Extract each line from the items below that contains the string "plan". Matching is case-sensitive.

────────────────────

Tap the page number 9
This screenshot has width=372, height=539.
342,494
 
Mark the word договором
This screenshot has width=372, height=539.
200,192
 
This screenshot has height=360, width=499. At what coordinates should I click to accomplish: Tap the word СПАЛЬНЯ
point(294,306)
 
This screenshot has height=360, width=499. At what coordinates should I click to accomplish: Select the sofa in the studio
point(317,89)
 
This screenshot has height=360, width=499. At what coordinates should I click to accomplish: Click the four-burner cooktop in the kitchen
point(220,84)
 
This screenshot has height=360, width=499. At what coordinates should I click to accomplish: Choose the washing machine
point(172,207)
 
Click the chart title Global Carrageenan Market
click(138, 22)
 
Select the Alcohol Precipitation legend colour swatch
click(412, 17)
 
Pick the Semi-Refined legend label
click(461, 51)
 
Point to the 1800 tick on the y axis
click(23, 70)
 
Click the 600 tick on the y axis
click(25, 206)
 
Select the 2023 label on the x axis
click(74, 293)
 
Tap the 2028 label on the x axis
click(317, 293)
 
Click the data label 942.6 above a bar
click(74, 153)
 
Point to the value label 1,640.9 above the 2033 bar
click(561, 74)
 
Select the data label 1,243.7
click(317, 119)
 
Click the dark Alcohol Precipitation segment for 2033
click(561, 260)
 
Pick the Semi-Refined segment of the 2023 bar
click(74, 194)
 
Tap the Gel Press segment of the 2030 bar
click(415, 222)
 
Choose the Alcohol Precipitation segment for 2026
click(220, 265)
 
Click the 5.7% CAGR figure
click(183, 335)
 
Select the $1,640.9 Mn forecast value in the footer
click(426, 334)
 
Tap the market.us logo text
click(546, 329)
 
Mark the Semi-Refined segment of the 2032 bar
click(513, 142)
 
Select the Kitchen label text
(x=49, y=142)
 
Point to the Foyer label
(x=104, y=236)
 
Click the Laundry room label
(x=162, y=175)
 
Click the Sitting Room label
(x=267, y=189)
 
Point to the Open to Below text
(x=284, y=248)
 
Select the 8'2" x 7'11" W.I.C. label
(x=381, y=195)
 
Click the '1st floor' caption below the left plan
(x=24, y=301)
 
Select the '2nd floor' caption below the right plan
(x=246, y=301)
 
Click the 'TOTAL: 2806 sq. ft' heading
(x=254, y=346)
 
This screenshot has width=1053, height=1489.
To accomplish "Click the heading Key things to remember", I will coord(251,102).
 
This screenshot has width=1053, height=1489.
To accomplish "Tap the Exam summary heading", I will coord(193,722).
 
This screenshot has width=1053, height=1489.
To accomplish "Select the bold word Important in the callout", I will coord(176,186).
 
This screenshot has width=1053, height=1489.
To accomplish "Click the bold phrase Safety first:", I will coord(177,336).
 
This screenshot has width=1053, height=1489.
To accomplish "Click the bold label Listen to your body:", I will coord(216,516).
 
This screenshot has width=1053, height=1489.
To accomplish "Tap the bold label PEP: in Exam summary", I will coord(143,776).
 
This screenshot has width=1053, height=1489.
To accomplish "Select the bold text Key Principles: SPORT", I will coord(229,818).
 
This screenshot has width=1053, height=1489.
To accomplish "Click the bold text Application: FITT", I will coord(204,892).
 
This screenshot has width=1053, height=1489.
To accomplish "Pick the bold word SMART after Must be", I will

────────────────────

- _Worked answer_:
Click the '1st floor' caption below the left plan
Select the '2nd floor' caption below the right plan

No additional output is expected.